Friday, April 29, 2011

Thoughts on climate alarmism

Thoughts on climate alarmism

The movement called AGW, or Anthropogenic Global Warming, is basically an anti-modern or Malthusian belief in the finite availability of resources and a religion that believes that humans have soiled the planet due to our hubris and unquenchable greed. Believers in this religion can be called Warmists. Their redemption or solution to this "problem" is to back off of modernity by decreasing living standards and consumption to assuage the anger of the God Gaia. But they have their facts wrong. Since they base their religion on their claim that their religion is based on science and their belief in certain scientific "facts," the truth of those facts are a central to the understanding of that movement, and their view of where humanity stands here at the beginning of the 21st century. Those facts are not nearly on their side.
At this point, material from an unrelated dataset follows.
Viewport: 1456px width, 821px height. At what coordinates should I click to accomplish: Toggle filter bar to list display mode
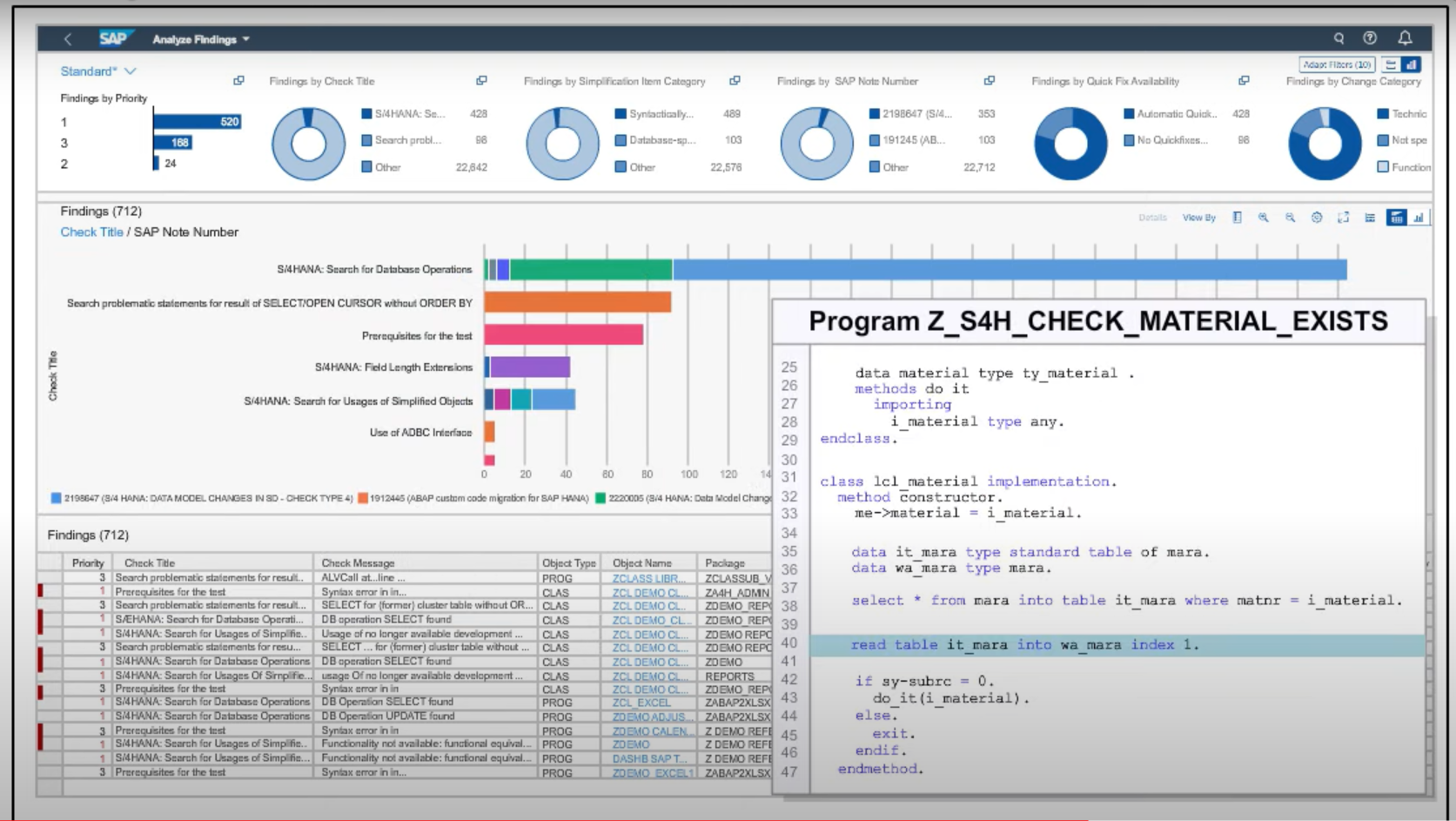(1391, 64)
Life expectancy and health are on the increase world wide, as are personal income and living standards. Air and water pollution is similarly getting better every year. We have more resources of every type, as can be easily seen by commodity prices, whether steel or lumber, copper or wheat, or the availability of potable water to the poor. How can one reconcile Warmist beliefs in the face of these incontrovertible and easily proven facts? The only major threat our environment may be about to have to deal with is either global war or the appearance of the next ice age or a meteor strike, none of which is central to Warmist theology. Everything else they believe is faltering keeps getting better. We are so wealthy as a species, and getting more wealthy every day, that we can have this debate even as we make good money and live at a standard that our parents could not even dream of.

Our "addiction" is not to oil and coal, it is to wealth and modernity, and that requires immense amounts of energy. The discovery of hydrocarbon energy was the thing that brought us out of the middle ages, into the industrial age, and will bear us into the future. Until and unless we discover and build out a reliable source of energy to replace it, we will be "addicted" to oil and coal for decades. Windmills and sunshine ain't gonna cut it, because the wind and sunshine are not reliable energy sources. Malthusian fears of an impending die-off are no reason to impoverish our wealthiest societies or end our energy intensive ways unless or until the worst fears of the warmists become clearly true. Right now they are at the end of at least two years of being wrong about just about everything.

The planet continues to cool, as seen in measurements of heat in the oceans and weather on the ground. Even sea level has begun a small decline. The "Ozone Hole" has been shown to be a natural phenomenon, and banning chloro-fluorocarbons has had no effect on it. In any event the lack of ozone has initiated no increase skin cancers in affected areas, a central tenet of "Ozone Holism." In the face of unprecedented expansions of windmills and solar electric generation, no way to slow the growth of the thermal generation of electricity has proven effective, as these "green" technologies have no effect on the need for base load capacity. The same Warmists who decry carbon dioxide generation from hydrocarbon stand against expansion of nuclear electric generation capacity. Computer models that have been predicting melting ice caps and hotter climate have been universally unable to predict these non-events.

There is nothing new about religions that predict the end of the world. The difference here is that this religion is based on observable conditions. Their predictions have not been observed. That is how we know that this is a religion. No fact can withstand that portion of the human brain that insists on blind belief in a supernatural prediction. In this case the Jedi mind trick is correct. There is really nothing to see here, and we should really move along.